** Task requirements **
Return, unchanged, the part of the data below that opens with the line containing "Click 修改>> to change login password" and closes with the line containing "click(x=250, y=66)", including both of those lines. Reproduce only that part.
------ Excerpted records ------
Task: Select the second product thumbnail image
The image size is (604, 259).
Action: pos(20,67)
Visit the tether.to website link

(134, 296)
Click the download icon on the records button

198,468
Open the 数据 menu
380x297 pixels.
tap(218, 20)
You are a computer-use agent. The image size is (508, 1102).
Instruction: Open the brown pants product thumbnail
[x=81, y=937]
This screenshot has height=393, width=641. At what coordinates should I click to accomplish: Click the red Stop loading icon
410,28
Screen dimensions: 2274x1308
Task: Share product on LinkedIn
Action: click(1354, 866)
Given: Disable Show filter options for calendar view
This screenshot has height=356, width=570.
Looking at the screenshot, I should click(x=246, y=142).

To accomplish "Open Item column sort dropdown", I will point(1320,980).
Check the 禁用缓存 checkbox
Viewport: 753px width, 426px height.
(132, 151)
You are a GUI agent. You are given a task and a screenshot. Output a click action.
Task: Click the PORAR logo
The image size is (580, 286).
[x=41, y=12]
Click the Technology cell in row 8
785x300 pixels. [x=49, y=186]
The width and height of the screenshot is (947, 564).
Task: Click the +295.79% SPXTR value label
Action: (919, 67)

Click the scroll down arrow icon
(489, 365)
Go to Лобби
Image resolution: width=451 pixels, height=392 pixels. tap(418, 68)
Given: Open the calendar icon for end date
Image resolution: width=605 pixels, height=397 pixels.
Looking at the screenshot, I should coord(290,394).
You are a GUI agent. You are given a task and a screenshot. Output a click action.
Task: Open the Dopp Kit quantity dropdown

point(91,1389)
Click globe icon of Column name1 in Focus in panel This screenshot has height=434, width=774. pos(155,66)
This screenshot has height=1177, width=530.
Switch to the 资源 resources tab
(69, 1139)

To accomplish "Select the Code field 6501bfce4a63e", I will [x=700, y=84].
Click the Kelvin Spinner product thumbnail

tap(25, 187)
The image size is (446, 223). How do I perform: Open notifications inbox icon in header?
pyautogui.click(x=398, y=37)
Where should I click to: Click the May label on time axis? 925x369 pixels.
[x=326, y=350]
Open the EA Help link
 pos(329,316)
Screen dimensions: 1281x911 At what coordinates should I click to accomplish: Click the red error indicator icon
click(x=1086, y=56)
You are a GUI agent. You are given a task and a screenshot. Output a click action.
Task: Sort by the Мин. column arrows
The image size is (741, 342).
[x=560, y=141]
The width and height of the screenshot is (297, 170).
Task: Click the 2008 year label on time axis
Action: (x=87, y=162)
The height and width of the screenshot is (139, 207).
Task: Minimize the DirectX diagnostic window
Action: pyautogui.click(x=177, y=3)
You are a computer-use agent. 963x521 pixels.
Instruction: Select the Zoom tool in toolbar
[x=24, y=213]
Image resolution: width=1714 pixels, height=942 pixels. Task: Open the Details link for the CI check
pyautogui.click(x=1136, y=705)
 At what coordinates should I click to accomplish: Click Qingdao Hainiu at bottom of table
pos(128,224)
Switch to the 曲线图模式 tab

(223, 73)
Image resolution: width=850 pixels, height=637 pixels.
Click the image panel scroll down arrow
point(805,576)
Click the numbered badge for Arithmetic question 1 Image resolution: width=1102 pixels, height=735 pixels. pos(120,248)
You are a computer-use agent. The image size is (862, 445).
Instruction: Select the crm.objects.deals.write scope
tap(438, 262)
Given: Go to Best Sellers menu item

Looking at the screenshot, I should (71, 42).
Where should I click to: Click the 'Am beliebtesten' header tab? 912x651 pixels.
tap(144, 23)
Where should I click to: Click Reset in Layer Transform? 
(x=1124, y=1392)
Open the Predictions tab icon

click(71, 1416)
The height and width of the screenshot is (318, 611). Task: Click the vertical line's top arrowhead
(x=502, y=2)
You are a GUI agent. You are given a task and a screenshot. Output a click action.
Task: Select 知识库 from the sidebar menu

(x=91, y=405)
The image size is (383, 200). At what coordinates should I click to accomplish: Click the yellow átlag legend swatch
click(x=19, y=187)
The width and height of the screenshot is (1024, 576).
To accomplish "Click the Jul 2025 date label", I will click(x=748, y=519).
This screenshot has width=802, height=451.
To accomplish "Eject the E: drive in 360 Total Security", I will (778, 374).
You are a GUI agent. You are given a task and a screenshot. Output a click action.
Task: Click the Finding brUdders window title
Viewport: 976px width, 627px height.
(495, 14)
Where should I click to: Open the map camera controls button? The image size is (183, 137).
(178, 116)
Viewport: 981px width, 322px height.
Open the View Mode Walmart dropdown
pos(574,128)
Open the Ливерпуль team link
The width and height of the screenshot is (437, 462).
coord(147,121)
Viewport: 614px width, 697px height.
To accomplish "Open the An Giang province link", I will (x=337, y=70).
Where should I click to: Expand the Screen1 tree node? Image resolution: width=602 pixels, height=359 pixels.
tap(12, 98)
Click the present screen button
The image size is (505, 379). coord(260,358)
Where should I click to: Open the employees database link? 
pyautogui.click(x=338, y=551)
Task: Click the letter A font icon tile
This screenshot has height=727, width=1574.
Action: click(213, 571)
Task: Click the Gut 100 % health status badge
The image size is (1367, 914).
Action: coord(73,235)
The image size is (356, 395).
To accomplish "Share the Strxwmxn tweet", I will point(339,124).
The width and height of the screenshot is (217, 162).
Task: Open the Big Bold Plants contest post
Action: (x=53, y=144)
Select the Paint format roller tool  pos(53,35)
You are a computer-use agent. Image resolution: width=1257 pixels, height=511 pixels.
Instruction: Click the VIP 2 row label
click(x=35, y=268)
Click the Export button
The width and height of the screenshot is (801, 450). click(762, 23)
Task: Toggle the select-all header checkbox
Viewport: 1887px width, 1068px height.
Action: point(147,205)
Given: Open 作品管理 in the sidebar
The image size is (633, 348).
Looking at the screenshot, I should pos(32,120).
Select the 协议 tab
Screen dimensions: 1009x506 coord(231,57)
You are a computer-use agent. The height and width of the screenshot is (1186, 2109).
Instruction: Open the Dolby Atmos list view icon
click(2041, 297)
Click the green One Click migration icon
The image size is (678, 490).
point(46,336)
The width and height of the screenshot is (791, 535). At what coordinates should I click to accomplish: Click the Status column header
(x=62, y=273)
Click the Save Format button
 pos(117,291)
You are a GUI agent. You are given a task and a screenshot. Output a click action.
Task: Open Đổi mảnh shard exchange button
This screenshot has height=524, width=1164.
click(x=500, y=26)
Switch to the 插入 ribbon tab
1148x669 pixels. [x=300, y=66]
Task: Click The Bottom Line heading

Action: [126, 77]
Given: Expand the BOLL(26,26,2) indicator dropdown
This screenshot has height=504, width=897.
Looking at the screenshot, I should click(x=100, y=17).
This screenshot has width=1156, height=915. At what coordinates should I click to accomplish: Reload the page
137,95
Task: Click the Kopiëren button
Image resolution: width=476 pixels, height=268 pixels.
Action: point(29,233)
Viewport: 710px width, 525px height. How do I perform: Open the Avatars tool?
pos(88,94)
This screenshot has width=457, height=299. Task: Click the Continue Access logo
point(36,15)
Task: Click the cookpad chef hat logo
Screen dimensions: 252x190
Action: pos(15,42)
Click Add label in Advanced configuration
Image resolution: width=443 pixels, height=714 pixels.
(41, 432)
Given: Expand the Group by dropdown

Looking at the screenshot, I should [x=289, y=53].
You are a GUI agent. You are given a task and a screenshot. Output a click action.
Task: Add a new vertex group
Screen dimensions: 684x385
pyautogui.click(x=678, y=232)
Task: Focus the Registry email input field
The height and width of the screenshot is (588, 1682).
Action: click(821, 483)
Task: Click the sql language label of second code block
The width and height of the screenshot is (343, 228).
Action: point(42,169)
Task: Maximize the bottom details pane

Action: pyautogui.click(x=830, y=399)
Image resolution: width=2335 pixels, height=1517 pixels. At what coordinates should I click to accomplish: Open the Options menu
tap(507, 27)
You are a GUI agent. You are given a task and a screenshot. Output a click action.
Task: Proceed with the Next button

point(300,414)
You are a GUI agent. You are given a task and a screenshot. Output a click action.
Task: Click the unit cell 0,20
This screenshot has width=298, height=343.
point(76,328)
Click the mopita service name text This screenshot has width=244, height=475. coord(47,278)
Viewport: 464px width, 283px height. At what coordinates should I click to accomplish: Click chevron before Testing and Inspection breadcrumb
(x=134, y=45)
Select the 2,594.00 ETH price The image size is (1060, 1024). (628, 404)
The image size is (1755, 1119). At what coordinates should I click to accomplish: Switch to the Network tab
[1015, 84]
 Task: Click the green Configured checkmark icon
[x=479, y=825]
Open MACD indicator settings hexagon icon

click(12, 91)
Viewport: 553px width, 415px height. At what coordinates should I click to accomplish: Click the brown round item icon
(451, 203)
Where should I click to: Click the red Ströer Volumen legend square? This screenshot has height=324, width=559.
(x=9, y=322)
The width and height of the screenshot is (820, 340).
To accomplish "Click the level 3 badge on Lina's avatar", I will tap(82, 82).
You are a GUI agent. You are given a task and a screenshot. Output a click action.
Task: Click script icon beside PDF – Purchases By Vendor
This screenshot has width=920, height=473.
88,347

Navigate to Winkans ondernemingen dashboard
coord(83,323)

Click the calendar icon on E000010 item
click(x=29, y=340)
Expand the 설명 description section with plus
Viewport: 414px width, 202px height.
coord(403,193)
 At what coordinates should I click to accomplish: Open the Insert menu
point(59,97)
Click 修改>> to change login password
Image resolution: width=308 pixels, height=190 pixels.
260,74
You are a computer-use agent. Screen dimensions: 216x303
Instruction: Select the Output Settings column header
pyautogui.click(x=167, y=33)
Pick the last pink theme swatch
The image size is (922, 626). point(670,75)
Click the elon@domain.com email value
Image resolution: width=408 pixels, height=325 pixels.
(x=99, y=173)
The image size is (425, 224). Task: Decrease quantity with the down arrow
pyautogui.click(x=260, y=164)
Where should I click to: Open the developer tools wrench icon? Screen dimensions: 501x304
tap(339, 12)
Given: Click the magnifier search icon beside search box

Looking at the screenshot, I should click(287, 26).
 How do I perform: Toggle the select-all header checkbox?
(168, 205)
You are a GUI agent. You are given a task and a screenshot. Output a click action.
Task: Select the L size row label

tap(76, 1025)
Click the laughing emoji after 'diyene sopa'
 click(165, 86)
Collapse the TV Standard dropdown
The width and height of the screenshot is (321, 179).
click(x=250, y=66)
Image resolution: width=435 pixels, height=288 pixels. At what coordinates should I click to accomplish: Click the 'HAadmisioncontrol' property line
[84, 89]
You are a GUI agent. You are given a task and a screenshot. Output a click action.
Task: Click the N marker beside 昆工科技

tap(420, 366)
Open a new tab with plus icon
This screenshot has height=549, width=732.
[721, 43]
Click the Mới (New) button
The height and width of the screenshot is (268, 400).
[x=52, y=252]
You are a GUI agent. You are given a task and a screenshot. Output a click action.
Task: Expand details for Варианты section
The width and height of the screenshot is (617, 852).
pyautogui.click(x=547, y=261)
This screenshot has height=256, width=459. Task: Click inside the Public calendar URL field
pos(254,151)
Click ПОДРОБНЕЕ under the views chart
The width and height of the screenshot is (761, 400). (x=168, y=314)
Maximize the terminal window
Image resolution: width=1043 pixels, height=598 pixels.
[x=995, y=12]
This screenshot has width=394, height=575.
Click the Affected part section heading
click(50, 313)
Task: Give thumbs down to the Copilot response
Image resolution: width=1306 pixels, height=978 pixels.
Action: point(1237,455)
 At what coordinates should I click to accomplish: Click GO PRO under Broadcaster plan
------
** Task response **
Click 修改>> to change login password
Image resolution: width=308 pixels, height=190 pixels.
260,74
You are a computer-use agent. Screen dimensions: 216x303
Instruction: Select the Output Settings column header
pyautogui.click(x=167, y=33)
Pick the last pink theme swatch
The image size is (922, 626). point(670,75)
Click the elon@domain.com email value
Image resolution: width=408 pixels, height=325 pixels.
(x=99, y=173)
The image size is (425, 224). Task: Decrease quantity with the down arrow
pyautogui.click(x=260, y=164)
Where should I click to: Open the developer tools wrench icon? Screen dimensions: 501x304
tap(339, 12)
Given: Click the magnifier search icon beside search box

Looking at the screenshot, I should click(287, 26).
 How do I perform: Toggle the select-all header checkbox?
(168, 205)
You are a GUI agent. You are given a task and a screenshot. Output a click action.
Task: Select the L size row label

tap(76, 1025)
Click the laughing emoji after 'diyene sopa'
 click(165, 86)
Collapse the TV Standard dropdown
The width and height of the screenshot is (321, 179).
click(x=250, y=66)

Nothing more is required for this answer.